* Core orders surge 19.1 pct m/m, seen rising in Q2
* Outlook seen brighter, tax hike impact may be limited
* BOJ to keep upbeat view; no need for immediate stimulus
* Capital spending holds key to sustained economic growth
* Economy on track; BOJ to act as needed -vice econ min
(Fixes headline tag, edits bullets)
By Tetsushi Kajimoto and Stanley White
TOKYO, May 19 Japanese businesses raised orders
for machinery by the most ever in March and expect to book more
orders this quarter, another sign that capital investment may
buffer the economy from the pain of last month's sales tax hike.
Haunted by a stumble in the economy that followed when Tokyo
last lifted the tax in 1997, markets have worried that the April
1 tax rise could deal a heavy blow to policy makers' attempts to
revitalise growth after decades in the doldrums.
Monday's data and recent anecdotal evidence, however,
suggested economic resilience and backed the central bank's
conviction that near term stimulus is not needed to pull through
short term dips in growth.
Vice Economy Minister Yasutoshi Nishimura echoed the Bank of
Japan's view the economy is on track, adding that the government
and the bank stood ready to respond to any downturn stemming
from risks such as weak external demand.
"There's no gap between us and the BOJ in our views on the
Japanese economy. We need to carefully watch the pullback in
demand after the sales tax hike, but it has been moving within
expectations," he told the Reuters Japan Summit, held at the
Reuters office in Tokyo.
The record 19.1 percent month-on-month rise in core
machinery orders, a leading indicator of capital spending in the
coming six to nine months, blew past a 6.0 percent gain forecast
by economists in a Reuters poll.
The readings follow last week's first quarter gross domestic
product figures that showed surprisingly strong capital spending
- a crucial factor which helped the economy grow at its quickest
pace in over two years.
Companies surveyed by the Cabinet Office forecast that core
orders will rise 0.4 percent in April-June from the previous
quarter, which would mark the fifth straight quarter of gains.
In January-March, core orders rose 4.2 percent, the data showed.
"I thought companies would remain cautious about spending
due to uncertainty over effects of the tax hike and sluggish
exports. Therefore the solid readings come as a surprise," said
Yasuo Yamamoto, senior economist at Mizuho Research Institute.

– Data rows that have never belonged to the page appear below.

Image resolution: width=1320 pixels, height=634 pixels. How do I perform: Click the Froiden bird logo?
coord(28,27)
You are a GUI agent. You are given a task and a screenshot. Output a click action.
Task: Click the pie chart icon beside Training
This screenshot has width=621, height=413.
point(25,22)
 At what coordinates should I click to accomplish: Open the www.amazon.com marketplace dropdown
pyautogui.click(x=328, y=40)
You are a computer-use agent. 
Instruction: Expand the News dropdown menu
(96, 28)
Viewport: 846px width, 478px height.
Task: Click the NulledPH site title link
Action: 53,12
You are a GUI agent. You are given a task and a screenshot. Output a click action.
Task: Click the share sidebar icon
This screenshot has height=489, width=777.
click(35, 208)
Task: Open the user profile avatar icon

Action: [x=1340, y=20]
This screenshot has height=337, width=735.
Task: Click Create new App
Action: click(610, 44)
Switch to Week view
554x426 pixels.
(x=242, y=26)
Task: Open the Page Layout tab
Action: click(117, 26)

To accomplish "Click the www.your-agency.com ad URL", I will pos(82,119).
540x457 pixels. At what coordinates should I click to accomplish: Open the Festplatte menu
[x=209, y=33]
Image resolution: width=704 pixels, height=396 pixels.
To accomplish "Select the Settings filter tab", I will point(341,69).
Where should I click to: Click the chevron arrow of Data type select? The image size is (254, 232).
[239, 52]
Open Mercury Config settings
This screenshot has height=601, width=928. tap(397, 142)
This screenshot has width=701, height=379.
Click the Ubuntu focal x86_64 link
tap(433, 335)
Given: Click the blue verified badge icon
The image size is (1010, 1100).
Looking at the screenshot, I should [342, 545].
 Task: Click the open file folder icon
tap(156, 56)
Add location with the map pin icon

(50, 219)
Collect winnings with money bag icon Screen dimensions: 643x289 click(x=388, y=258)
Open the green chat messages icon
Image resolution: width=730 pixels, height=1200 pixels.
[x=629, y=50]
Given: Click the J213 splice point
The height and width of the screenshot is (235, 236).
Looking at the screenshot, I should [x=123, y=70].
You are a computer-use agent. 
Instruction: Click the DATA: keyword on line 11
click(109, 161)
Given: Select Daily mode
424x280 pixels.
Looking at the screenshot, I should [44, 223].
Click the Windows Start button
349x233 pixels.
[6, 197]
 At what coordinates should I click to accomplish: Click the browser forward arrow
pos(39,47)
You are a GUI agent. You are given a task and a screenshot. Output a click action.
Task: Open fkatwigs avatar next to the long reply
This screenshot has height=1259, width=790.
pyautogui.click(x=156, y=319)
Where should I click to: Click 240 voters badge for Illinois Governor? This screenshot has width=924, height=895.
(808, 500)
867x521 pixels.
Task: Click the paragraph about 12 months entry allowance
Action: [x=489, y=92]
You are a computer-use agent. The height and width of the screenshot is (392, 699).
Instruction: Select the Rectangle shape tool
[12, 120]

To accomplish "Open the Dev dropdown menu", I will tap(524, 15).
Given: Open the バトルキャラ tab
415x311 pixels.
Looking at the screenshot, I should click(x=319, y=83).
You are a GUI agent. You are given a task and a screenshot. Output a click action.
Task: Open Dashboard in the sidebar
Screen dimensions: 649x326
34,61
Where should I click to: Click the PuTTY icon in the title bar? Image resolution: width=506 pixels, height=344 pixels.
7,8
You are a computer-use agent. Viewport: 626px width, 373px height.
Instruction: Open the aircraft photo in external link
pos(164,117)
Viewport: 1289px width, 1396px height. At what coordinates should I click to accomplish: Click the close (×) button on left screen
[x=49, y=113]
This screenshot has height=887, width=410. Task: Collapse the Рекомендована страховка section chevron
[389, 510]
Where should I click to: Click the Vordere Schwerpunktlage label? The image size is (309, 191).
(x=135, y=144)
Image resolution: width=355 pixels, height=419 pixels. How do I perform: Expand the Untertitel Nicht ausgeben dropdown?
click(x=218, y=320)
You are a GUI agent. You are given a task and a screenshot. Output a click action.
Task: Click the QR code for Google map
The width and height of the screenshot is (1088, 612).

Importantly, the data also suggests that businesses may be
starting to buy into the prospect of a sustainable economic
recovery that has eluded Japan for almost two decades.
"Companies who have long hoarded cash may be finally seeking
opportunities to make better use of their internal reserves for
raising business investment and M&As," Yamamoto said.
"Better business conditions including property markets and
low interest rates may be tempting corporate appetite for
Yamamoto said the economy should resume moderate recovery in
the summer, supported by capital spending likely remaining in an
uptrend in the coming months and as the tax hike impact holds
The BOJ is set to stick to its upbeat view of the economy at
its policy review this week and may raise its view on capital
expenditure, suggesting that no immediate expansion of monetary
stimulus is forthcoming.
BOJ READY TO ACT
Capital spending - long a weak link in Japan - is seen by
analysts as key to negotiating a temporary dip in the economy
after the sales tax rose to 8 percent from 5 percent on April 1.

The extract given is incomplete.